Sometimes, even individual photos on Instagram will be location-tagged with the business’s Line handle. This makes it easy for customers to find those businesses on the messaging app, and the rest of the transaction – from product selection to payment – takes place from there.
Retailers have been known to provide personal customer service over Line because of the app’s natural support for one-to-one messaging.
While switching from Instagram to Line may sound somewhat cumbersome right now, it’s easy to imagine somebody coming along and streamlining this into a single payment or messaging app.
The important point is that people are gravitating to this approach even despite the ad hoc implementation. What if an ambitious Silicon Valley developer set his or her mind to improving this set-up?
Setting aside the obvious security implications, this approach to buying and paying for things is completely foreign to the West. And it has the potential to change how we experience retail.
It’s not just another way to check out; it opens up novel ways for customers to interact with shops, while businesses get to take advantage of scale (WhatsApp has more than a billion users) and lower infrastructure costs.
Unlike attempts by Apple and Samsung to create demand for their mobile payment platform, what we’re seeing here is the organic development of a mobile payment ecosystem that’s more user-focused, accessible and self-sustaining.
In the US, Apple Pay and services like it have done a tremendous thing in trying to cut down the use of credit card swipes. It boosts security, because many credit card readers can be hacked to steal your card number as your card is passed through.
But consider the costs: Apple had to spend lots of money developing a sophisticated mix of hardware and software that ultimately became Apple Pay. The company had to go around convincing individual businesses to adopt the technology, and even then it still required retail outlets to update their payment infrastructure to support it.
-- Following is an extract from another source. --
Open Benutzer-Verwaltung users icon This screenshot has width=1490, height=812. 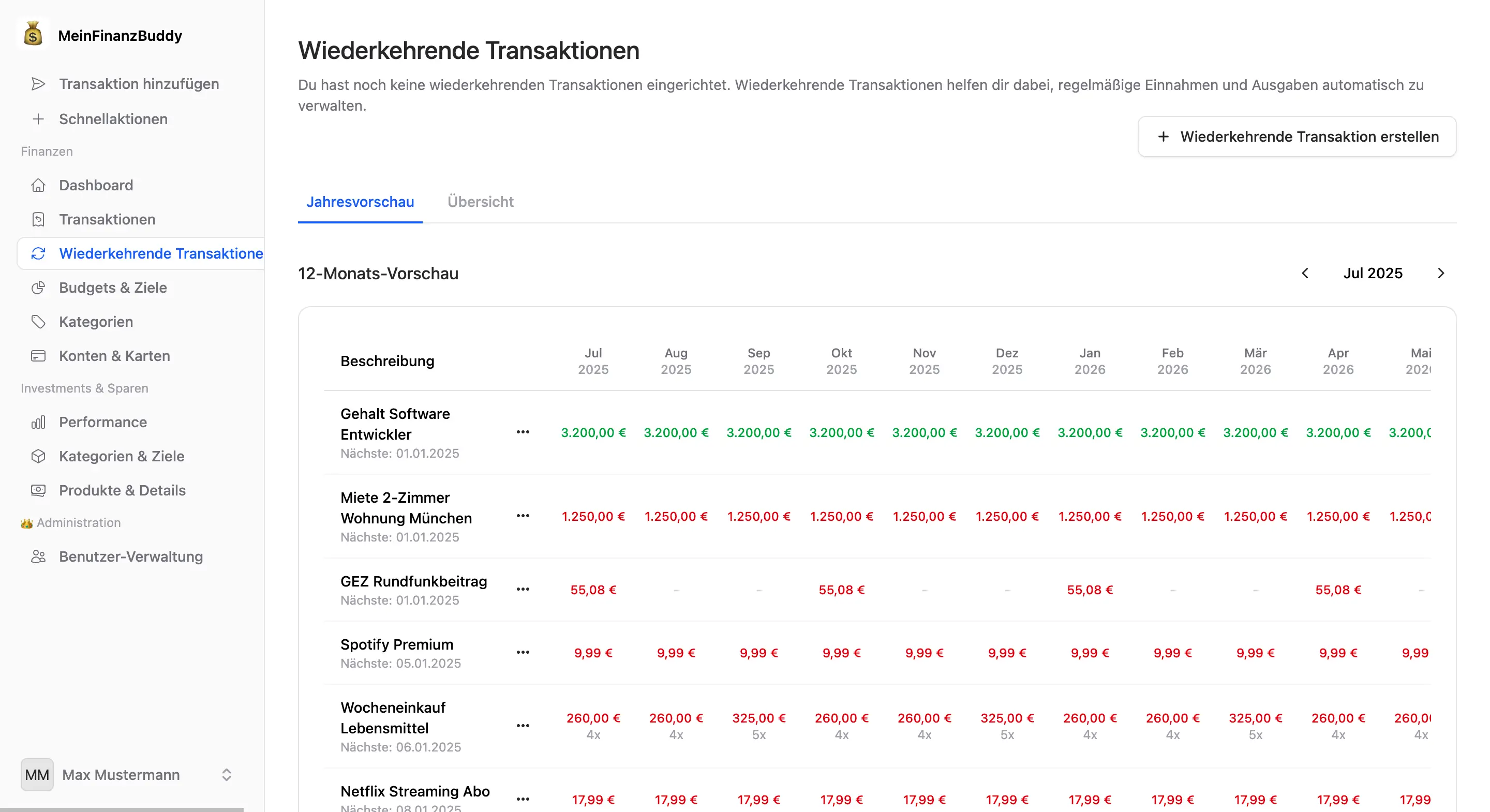pos(38,557)
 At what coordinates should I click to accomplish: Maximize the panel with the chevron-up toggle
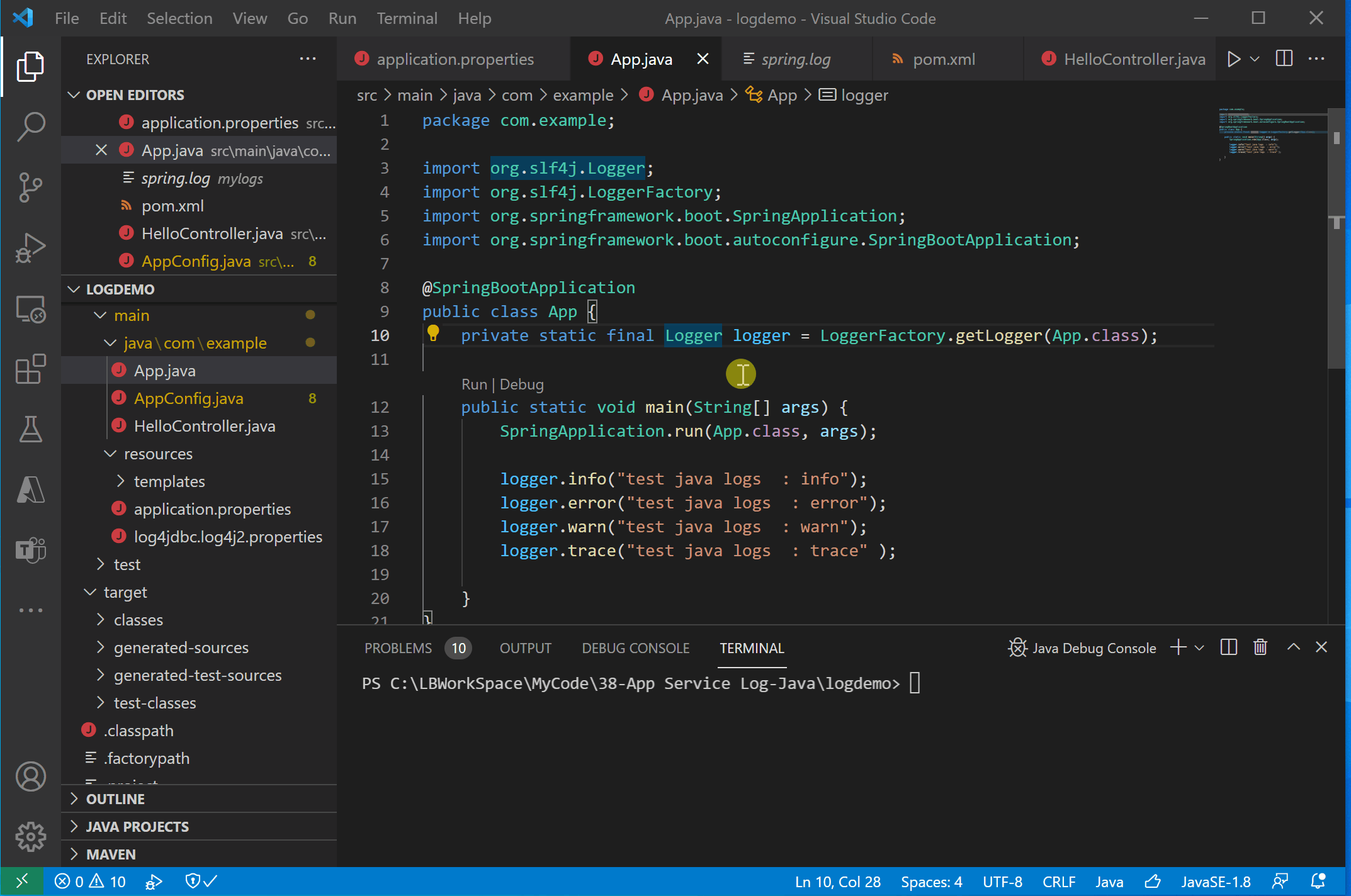pyautogui.click(x=1294, y=647)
Apple Pay is something that consumers have to learn to use for themselves. I don’t mean to pick on Apple; the same is broadly true with its competitors.
In contrast, a payment system that revolves around messaging apps seems like a no-brainer.
For one thing, consumers are already there – so you don’t have to convince them to try a new, unfamiliar service.
But it also works for businesses too, because it costs them hardly anything to sign up for an account on third-party software. If anything, retailers may already be there for branding purposes, just as they’ve spread to Instagram, Twitter and Snapchat.
For many Americans, the term “mobile payments” has meant literally using our phone to check out, usually by way of radio chips embedded in the device.
In Asia, “mobile payments” is coming to mean paying for goods on or from the phone, almost exclusively by way of software.
To the average consumer, this may sound like a subtle difference. But it’s an incredible idea with huge implications.